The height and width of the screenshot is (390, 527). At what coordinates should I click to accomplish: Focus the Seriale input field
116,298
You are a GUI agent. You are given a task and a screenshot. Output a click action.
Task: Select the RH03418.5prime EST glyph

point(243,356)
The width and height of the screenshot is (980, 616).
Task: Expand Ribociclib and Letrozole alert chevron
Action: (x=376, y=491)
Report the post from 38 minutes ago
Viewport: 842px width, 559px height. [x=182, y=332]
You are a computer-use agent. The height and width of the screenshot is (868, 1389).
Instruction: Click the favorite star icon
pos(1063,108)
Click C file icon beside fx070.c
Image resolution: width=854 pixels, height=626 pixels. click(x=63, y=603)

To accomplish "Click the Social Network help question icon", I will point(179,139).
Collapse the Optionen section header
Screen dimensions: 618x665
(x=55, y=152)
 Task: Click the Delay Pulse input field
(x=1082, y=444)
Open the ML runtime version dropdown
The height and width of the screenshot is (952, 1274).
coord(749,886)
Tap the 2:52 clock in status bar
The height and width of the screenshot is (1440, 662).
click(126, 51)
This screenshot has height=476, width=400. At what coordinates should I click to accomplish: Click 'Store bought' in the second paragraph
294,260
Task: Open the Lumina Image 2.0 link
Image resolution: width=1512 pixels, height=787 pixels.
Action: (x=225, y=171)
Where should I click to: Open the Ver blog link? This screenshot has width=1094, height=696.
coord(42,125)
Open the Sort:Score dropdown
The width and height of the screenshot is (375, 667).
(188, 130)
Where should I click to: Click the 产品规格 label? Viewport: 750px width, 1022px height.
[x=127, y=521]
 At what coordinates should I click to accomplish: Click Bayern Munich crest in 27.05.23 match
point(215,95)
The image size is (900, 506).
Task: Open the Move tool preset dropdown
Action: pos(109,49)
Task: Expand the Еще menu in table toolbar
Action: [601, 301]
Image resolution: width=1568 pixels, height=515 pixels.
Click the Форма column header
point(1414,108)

================================

Prompt: Pick out and copy every line in the rows above that contains the word "Viewport".

Output for this exercise:
Viewport: 842px width, 559px height. [x=182, y=332]
Where should I click to: Click the 产品规格 label? Viewport: 750px width, 1022px height.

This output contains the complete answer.